The project builds for JACK/Linux.

To build just type 'make'.

To clean all temporary files and executables type 'make clean'.

To execute, run 'sndgaze'.

README

Visualization

This project is a audio visualizer. The audio input is visualized through:

A waterfall plot: shows a history of the input signal's spectrum (orange in the image above)
A display of a windowed version of the time domain signal (pink in the image above).

Pitch Tracking

I implemented pitch tracking using auto-correlation. The auto-correlation is computed in the frequency domain. The spectrum that was computed for the waterfall plot is reused, so the auto-correlation only costs O(N) operations (where N in the FFT size). The auto-correlation frequency bin with the largest magnitude is selected as the pitch.

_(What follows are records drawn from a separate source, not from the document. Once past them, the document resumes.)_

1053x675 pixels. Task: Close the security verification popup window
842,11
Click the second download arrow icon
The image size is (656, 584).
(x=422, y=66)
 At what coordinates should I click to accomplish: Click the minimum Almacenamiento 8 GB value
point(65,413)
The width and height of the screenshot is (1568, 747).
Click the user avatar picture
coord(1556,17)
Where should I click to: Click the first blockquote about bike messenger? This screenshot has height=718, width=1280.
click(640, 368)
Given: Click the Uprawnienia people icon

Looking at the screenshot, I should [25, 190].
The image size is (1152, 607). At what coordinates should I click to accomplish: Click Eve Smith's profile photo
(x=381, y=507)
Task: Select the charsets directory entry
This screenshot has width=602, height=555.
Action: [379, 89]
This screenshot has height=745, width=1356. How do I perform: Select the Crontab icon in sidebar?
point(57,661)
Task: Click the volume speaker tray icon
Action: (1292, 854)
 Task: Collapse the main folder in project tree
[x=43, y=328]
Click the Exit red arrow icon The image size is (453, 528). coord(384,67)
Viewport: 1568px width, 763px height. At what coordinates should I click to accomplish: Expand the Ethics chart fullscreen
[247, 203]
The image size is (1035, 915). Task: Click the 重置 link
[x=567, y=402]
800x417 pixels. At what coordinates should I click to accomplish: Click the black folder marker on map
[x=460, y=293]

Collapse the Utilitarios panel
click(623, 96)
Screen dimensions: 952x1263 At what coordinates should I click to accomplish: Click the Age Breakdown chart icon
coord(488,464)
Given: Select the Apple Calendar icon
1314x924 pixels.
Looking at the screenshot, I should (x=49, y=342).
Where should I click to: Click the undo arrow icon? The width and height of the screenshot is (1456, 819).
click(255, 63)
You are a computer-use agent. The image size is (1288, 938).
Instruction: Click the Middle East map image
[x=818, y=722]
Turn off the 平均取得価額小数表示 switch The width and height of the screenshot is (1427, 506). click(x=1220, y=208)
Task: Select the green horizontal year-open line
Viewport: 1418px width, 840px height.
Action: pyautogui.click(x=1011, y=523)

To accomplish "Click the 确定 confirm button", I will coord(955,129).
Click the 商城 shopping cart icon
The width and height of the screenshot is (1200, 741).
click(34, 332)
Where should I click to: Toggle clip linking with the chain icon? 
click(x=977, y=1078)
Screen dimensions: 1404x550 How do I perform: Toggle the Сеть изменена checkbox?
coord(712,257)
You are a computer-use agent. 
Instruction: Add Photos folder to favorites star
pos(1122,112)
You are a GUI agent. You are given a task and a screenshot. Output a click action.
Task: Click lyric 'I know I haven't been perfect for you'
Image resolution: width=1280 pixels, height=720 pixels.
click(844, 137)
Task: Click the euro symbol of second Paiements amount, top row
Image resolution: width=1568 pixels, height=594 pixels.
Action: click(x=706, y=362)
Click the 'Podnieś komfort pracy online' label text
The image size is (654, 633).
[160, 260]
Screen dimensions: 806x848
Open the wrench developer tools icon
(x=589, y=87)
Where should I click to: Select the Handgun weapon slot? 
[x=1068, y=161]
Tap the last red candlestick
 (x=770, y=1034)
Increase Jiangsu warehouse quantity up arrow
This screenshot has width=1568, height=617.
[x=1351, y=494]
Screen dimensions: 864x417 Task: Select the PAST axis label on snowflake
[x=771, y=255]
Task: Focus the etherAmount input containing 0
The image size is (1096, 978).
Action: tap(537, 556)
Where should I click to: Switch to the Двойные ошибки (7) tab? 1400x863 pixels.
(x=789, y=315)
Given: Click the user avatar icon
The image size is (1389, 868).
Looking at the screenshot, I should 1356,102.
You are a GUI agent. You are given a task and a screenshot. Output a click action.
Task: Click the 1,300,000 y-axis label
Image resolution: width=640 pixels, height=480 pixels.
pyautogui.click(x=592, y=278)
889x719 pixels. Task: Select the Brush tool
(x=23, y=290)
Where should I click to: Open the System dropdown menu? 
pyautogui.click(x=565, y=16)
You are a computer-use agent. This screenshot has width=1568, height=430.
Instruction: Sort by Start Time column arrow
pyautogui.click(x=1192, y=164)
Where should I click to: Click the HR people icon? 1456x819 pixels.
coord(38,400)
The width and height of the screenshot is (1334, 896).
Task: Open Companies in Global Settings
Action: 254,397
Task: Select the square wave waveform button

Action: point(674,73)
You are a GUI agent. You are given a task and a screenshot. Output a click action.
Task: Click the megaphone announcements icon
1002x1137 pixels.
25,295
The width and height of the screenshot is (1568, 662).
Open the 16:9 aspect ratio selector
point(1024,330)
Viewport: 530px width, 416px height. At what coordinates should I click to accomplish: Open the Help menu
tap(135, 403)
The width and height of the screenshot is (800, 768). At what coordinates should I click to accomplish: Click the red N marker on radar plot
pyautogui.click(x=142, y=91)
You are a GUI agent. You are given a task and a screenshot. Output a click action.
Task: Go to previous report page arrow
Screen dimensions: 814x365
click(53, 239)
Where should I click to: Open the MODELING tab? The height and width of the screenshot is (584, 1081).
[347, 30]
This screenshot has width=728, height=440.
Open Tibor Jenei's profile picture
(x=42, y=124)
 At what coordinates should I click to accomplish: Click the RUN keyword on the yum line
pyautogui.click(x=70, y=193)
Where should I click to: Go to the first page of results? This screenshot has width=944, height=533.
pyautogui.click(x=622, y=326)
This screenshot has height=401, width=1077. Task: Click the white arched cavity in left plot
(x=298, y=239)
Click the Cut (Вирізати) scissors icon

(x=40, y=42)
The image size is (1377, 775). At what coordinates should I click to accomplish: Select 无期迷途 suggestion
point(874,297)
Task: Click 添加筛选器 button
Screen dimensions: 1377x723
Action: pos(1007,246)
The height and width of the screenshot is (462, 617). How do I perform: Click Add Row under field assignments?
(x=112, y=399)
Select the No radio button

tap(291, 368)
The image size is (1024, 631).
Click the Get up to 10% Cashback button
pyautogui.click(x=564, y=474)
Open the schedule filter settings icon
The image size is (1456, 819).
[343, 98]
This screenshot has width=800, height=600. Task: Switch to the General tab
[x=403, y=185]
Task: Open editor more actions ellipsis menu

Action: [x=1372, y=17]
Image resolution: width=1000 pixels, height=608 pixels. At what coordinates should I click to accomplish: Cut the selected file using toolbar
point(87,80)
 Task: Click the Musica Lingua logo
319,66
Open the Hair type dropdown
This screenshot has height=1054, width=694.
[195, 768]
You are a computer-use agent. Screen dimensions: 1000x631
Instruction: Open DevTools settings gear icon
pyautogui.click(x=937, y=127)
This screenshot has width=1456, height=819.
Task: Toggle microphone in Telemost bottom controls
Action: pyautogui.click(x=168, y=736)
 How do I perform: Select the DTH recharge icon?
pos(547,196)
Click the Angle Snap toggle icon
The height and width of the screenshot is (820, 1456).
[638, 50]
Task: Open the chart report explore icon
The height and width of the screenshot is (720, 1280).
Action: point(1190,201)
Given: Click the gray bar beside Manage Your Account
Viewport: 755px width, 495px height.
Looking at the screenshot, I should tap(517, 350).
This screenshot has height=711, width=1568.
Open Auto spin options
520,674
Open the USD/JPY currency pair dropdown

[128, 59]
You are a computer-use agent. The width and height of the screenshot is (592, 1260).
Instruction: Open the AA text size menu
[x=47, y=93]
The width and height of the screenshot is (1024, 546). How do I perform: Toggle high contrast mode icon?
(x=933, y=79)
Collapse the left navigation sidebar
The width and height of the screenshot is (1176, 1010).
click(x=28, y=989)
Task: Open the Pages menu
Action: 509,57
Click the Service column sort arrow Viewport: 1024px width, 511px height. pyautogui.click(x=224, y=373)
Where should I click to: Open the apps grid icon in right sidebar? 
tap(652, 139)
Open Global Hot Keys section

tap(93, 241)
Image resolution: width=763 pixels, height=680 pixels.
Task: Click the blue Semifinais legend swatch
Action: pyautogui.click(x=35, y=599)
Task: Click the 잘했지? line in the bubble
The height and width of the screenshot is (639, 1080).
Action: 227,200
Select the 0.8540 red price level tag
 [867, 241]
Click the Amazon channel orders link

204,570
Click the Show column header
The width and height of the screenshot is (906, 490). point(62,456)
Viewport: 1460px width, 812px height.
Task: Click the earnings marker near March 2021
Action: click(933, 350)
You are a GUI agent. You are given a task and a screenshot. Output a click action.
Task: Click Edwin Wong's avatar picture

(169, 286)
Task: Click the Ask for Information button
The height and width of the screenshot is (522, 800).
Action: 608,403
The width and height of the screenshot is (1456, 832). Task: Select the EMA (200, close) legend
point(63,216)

The pitch is displayed using a sphere whose x-axis location depends on the pitch's value. Also, the size of the sphere corresponds to the magnitude of the signal at that pitch's frequency.

I also implemented zero-crossing based pitch tracking , but ended up not visualizing it since the auto-correlation based method proved superior - especially with complex signals.

Auditory Pitch Feedback

If the user presses 'p', auditory feedback is enabled. That means that when a pitch is detected the program plays a tone (sine wave) in the corresponding frequency. The user can then listen to the tone and compare the its pitch to their own perception of the pitch of the original signal.

Additional Features

Pressing 'l' toggles logarithmic frequency in the waterfall display.

Pressing +/- magnifies/shrinks the waterfall display.

Pressing Space freezes/unfreezes the visualization image.

Comments

When listening to the auditory feedback, the pitch sounds quite off in low frequencies. It seems to be because our hearing can discern pitch quite well in low frequencies, but we only have a few FFT bins for those frequencies. Would zero padding help ? Increasing the FFT size would probably would, at the cost of latency.
The pitch detection was thresholded such that pitch is not detected if the audio level is very low. That's done to avoid false pitch detections when there is no real signal, just low-level system noise.
I can gaze at this for hours...